→ What you are asked to do
Repeat the entries exactly as they stand.
--- Study material Enclosed Below ---
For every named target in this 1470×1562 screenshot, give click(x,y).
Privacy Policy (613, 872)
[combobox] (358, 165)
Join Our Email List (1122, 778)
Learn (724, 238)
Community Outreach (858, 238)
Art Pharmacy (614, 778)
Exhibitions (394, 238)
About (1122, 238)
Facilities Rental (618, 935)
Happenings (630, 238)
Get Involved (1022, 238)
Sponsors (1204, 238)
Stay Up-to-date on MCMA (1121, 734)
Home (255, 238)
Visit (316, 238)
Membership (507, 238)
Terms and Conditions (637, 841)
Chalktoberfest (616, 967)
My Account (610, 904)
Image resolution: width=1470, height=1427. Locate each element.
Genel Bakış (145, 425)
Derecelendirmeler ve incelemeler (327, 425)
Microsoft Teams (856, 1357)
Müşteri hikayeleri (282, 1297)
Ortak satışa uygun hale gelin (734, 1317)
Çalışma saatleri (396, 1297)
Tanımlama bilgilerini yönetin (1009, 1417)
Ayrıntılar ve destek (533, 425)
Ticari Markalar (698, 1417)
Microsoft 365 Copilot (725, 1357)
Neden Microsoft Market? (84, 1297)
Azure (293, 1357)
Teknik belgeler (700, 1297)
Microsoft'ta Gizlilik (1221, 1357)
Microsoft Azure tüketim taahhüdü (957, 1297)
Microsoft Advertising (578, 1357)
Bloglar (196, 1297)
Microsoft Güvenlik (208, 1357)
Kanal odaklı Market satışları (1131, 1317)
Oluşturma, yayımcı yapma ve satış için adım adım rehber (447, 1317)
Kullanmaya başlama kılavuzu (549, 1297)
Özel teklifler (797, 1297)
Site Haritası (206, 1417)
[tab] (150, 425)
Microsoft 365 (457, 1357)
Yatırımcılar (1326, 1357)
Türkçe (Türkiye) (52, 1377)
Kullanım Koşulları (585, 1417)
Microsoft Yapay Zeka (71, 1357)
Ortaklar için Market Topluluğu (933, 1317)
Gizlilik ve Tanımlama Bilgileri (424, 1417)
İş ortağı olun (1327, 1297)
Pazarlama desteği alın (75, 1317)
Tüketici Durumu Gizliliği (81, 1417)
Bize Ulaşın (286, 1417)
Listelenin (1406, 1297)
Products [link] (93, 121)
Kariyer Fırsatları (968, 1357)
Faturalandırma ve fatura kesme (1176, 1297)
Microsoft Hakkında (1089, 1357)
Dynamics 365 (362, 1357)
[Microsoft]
--- End of Enclosed Study material ---
→ Result
For every named target in this 1470×1562 screenshot, give click(x,y).
Privacy Policy (613, 872)
[combobox] (358, 165)
Join Our Email List (1122, 778)
Learn (724, 238)
Community Outreach (858, 238)
Art Pharmacy (614, 778)
Exhibitions (394, 238)
About (1122, 238)
Facilities Rental (618, 935)
Happenings (630, 238)
Get Involved (1022, 238)
Sponsors (1204, 238)
Stay Up-to-date on MCMA (1121, 734)
Home (255, 238)
Visit (316, 238)
Membership (507, 238)
Terms and Conditions (637, 841)
Chalktoberfest (616, 967)
My Account (610, 904)
Image resolution: width=1470, height=1427. Locate each element.
Genel Bakış (145, 425)
Derecelendirmeler ve incelemeler (327, 425)
Microsoft Teams (856, 1357)
Müşteri hikayeleri (282, 1297)
Ortak satışa uygun hale gelin (734, 1317)
Çalışma saatleri (396, 1297)
Tanımlama bilgilerini yönetin (1009, 1417)
Ayrıntılar ve destek (533, 425)
Ticari Markalar (698, 1417)
Microsoft 365 Copilot (725, 1357)
Neden Microsoft Market? (84, 1297)
Azure (293, 1357)
Teknik belgeler (700, 1297)
Microsoft'ta Gizlilik (1221, 1357)
Microsoft Azure tüketim taahhüdü (957, 1297)
Microsoft Advertising (578, 1357)
Bloglar (196, 1297)
Microsoft Güvenlik (208, 1357)
Kanal odaklı Market satışları (1131, 1317)
Oluşturma, yayımcı yapma ve satış için adım adım rehber (447, 1317)
Kullanmaya başlama kılavuzu (549, 1297)
Özel teklifler (797, 1297)
Site Haritası (206, 1417)
[tab] (150, 425)
Microsoft 365 (457, 1357)
Yatırımcılar (1326, 1357)
Türkçe (Türkiye) (52, 1377)
Kullanım Koşulları (585, 1417)
Microsoft Yapay Zeka (71, 1357)
Ortaklar için Market Topluluğu (933, 1317)
Gizlilik ve Tanımlama Bilgileri (424, 1417)
İş ortağı olun (1327, 1297)
Pazarlama desteği alın (75, 1317)
Tüketici Durumu Gizliliği (81, 1417)
Bize Ulaşın (286, 1417)
Listelenin (1406, 1297)
Products [link] (93, 121)
Kariyer Fırsatları (968, 1357)
Faturalandırma ve fatura kesme (1176, 1297)
Microsoft Hakkında (1089, 1357)
Dynamics 365 (362, 1357)
[Microsoft]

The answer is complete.